#### TASK TO CARRY OUT:
Look through the records below for the line with "Where should I" and the line with "Task: Click the minus", then return those lines and all lines between, exactly.

#### DATASET EXTRACT:
==================================================

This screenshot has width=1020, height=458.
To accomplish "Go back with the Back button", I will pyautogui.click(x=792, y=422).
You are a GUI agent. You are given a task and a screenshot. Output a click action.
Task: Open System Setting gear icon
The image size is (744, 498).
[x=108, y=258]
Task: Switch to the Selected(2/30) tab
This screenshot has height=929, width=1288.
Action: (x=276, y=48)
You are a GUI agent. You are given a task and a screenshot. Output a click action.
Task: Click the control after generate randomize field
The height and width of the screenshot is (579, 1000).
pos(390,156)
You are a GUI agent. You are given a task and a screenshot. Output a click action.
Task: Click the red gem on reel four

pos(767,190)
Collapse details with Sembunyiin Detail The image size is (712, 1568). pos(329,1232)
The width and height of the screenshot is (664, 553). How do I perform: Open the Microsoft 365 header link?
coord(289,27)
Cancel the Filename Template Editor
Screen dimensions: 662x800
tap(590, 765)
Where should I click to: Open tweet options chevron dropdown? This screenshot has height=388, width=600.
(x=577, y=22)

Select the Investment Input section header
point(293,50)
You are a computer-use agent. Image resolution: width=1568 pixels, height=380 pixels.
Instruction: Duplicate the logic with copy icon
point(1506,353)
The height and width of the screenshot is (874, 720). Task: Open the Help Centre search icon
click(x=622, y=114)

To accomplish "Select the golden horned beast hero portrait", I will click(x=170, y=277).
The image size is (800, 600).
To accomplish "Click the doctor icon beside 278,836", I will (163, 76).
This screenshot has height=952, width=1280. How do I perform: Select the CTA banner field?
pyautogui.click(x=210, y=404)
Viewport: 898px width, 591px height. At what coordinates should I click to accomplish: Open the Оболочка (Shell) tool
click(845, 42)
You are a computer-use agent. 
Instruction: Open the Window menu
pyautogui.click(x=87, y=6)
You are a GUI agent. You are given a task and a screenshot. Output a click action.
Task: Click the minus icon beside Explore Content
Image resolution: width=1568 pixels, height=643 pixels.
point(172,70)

==================================================

#### ANSWER TO THIS EXERCISE:
Where should I click to: Open tweet options chevron dropdown? This screenshot has height=388, width=600.
(x=577, y=22)

Select the Investment Input section header
point(293,50)
You are a computer-use agent. Image resolution: width=1568 pixels, height=380 pixels.
Instruction: Duplicate the logic with copy icon
point(1506,353)
The height and width of the screenshot is (874, 720). Task: Open the Help Centre search icon
click(x=622, y=114)

To accomplish "Select the golden horned beast hero portrait", I will click(x=170, y=277).
The image size is (800, 600).
To accomplish "Click the doctor icon beside 278,836", I will (163, 76).
This screenshot has height=952, width=1280. How do I perform: Select the CTA banner field?
pyautogui.click(x=210, y=404)
Viewport: 898px width, 591px height. At what coordinates should I click to accomplish: Open the Оболочка (Shell) tool
click(845, 42)
You are a computer-use agent. 
Instruction: Open the Window menu
pyautogui.click(x=87, y=6)
You are a GUI agent. You are given a task and a screenshot. Output a click action.
Task: Click the minus icon beside Explore Content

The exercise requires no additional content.